What you are asked to do
Print the following data verbatim, one line at a time, preserving the original order.

Data section

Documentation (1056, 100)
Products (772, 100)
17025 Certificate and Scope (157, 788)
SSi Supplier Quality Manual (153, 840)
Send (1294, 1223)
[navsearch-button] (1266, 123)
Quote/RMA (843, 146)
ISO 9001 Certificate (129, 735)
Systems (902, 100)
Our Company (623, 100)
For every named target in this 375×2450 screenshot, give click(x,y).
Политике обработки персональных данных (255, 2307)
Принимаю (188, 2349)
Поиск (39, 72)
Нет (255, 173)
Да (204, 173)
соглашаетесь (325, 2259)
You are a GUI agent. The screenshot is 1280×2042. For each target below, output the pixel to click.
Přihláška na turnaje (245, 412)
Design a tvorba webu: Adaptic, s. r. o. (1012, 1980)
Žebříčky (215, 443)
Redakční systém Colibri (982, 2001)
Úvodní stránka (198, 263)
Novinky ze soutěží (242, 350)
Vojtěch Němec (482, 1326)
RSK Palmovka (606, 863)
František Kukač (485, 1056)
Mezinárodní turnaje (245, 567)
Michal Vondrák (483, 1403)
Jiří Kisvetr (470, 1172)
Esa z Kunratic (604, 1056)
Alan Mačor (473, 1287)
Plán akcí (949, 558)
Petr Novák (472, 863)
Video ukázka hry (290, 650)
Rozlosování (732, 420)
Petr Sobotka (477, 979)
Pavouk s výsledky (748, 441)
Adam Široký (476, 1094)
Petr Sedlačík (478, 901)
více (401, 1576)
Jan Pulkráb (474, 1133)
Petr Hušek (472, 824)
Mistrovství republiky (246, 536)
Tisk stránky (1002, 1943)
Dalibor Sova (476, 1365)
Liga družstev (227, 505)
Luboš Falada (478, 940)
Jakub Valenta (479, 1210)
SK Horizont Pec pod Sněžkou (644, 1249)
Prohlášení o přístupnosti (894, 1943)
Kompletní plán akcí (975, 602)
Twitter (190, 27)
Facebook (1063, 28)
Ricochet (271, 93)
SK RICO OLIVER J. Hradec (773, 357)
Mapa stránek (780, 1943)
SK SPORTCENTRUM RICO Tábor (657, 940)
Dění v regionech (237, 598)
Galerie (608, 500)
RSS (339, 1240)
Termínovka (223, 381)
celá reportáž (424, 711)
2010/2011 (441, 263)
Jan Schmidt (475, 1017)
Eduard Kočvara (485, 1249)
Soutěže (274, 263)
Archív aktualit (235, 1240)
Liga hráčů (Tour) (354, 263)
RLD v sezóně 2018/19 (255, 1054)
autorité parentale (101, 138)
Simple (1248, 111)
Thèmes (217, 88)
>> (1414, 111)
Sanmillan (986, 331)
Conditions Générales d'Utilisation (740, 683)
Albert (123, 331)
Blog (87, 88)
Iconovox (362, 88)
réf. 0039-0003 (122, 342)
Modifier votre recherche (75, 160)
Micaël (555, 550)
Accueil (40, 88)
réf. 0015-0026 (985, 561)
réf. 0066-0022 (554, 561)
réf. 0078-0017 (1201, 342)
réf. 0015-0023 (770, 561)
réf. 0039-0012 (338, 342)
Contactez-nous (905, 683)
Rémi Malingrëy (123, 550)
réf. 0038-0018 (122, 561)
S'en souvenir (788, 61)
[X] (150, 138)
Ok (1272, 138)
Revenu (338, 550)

Problem solution
Documentation (1056, 100)
Products (772, 100)
17025 Certificate and Scope (157, 788)
SSi Supplier Quality Manual (153, 840)
Send (1294, 1223)
[navsearch-button] (1266, 123)
Quote/RMA (843, 146)
ISO 9001 Certificate (129, 735)
Systems (902, 100)
Our Company (623, 100)
For every named target in this 375×2450 screenshot, give click(x,y).
Политике обработки персональных данных (255, 2307)
Принимаю (188, 2349)
Поиск (39, 72)
Нет (255, 173)
Да (204, 173)
соглашаетесь (325, 2259)
You are a GUI agent. The screenshot is 1280×2042. For each target below, output the pixel to click.
Přihláška na turnaje (245, 412)
Design a tvorba webu: Adaptic, s. r. o. (1012, 1980)
Žebříčky (215, 443)
Redakční systém Colibri (982, 2001)
Úvodní stránka (198, 263)
Novinky ze soutěží (242, 350)
Vojtěch Němec (482, 1326)
RSK Palmovka (606, 863)
František Kukač (485, 1056)
Mezinárodní turnaje (245, 567)
Michal Vondrák (483, 1403)
Jiří Kisvetr (470, 1172)
Esa z Kunratic (604, 1056)
Alan Mačor (473, 1287)
Plán akcí (949, 558)
Petr Novák (472, 863)
Video ukázka hry (290, 650)
Rozlosování (732, 420)
Petr Sobotka (477, 979)
Pavouk s výsledky (748, 441)
Adam Široký (476, 1094)
Petr Sedlačík (478, 901)
více (401, 1576)
Jan Pulkráb (474, 1133)
Petr Hušek (472, 824)
Mistrovství republiky (246, 536)
Tisk stránky (1002, 1943)
Dalibor Sova (476, 1365)
Liga družstev (227, 505)
Luboš Falada (478, 940)
Jakub Valenta (479, 1210)
SK Horizont Pec pod Sněžkou (644, 1249)
Prohlášení o přístupnosti (894, 1943)
Kompletní plán akcí (975, 602)
Twitter (190, 27)
Facebook (1063, 28)
Ricochet (271, 93)
SK RICO OLIVER J. Hradec (773, 357)
Mapa stránek (780, 1943)
SK SPORTCENTRUM RICO Tábor (657, 940)
Dění v regionech (237, 598)
Galerie (608, 500)
RSS (339, 1240)
Termínovka (223, 381)
celá reportáž (424, 711)
2010/2011 (441, 263)
Jan Schmidt (475, 1017)
Eduard Kočvara (485, 1249)
Soutěže (274, 263)
Archív aktualit (235, 1240)
Liga hráčů (Tour) (354, 263)
RLD v sezóně 2018/19 (255, 1054)
autorité parentale (101, 138)
Simple (1248, 111)
Thèmes (217, 88)
>> (1414, 111)
Sanmillan (986, 331)
Conditions Générales d'Utilisation (740, 683)
Albert (123, 331)
Blog (87, 88)
Iconovox (362, 88)
réf. 0039-0003 (122, 342)
Modifier votre recherche (75, 160)
Micaël (555, 550)
Accueil (40, 88)
réf. 0015-0026 (985, 561)
réf. 0066-0022 (554, 561)
réf. 0078-0017 (1201, 342)
réf. 0015-0023 (770, 561)
réf. 0039-0012 (338, 342)
Contactez-nous (905, 683)
Rémi Malingrëy (123, 550)
réf. 0038-0018 (122, 561)
S'en souvenir (788, 61)
[X] (150, 138)
Ok (1272, 138)
Revenu (338, 550)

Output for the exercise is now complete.